→ Source document:
○ ○ ○ ○ ○

Why are we allowing the BC Liberal government to hijack our education system to provide workers for the fracking industry at a time when climate change, caused by massive emissions of greenhouse gases, is already wreaking havoc in the lives of millions of people around the planet?
Why we are funnelling our children toward an industry that is associated with environmental death and destruction, an industry that has a long track record of contaminating waterways?
I can understand why adults who already work in oil and gas industries would continue to do so, but why, at a time when there are viable alternative energy industries, are we not preparing our children to live in an age of climate change?
Evidence that the BC Skills for Jobs Blueprint is nothing more than a fracking industry recruitment drive is abundantly clear in the LNG seminars that are currently touring our province. Designed to spin all the benefits of the fracking industry, there will be a lot that will not be mentioned in the presentations to our children.
Groundwater being contaminated by undisclosed chemicals won’t be mentioned. The folly of pursuing training for a single industry won’t be mentioned either. And certainly the fact that fracking wells leak dangerous methane gases daily, won’t be mentioned.
What will be mentioned is how much money our children will make in the jobs not taken by the many Temporary Foreign Workers we are to expect.
But even when money is the topic, what won’t be mentioned is how many billions oil and gas corporations will make and how little of that will actually be collected in taxes, how little they will pay for the extraction of our collective resources and the destruction of our environment.
Why are we standing by while profit is prioritized above ensuring there is a livable planet for our children?
With the money that they will earn, where will our children go to buy a new planet once the oil and gas industry has destroyed the possibility of human life on this one?
Why is it so difficult for people to understand that we are not in the environment, that the environment is in us.
Whatever we put into our water, we put into our bodies.
Whatever we put into the air, we put into our bodies.
Whatever we put into the soil, we put into our bodies.
Is the fact that there are PCBs and other pesticides in the breastmilk of nursing mothers not enough to cause us to pause and to reflect upon what we are doing in the name of the economy?
There can be no economy if there is no healthy environment.
Our children are entering a world they did not create. What kind of world is our education preparing them for?

○ ○ ○ ○ ○

→ Raw data:
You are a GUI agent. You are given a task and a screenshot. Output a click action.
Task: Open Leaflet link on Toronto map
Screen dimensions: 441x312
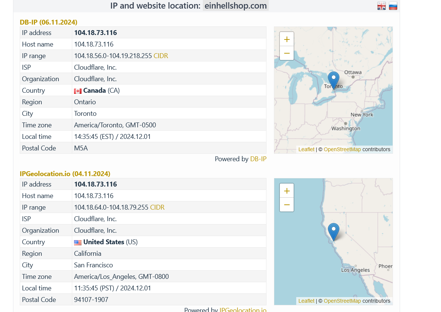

○ ○ ○ ○ ○

→ Given instruction:
Can you copy the stretch of the essay on fracking and education from "Is the fact" through "preparing them for?", swapping "nursing mothers" for "new mothers"? The lines above are separate from the essay on fracking and education.

→ Result for this exercise:
Is the fact that there are PCBs and other pesticides in the breastmilk of new mothers not enough to cause us to pause and to reflect upon what we are doing in the name of the economy?
There can be no economy if there is no healthy environment.
Our children are entering a world they did not create. What kind of world is our education preparing them for?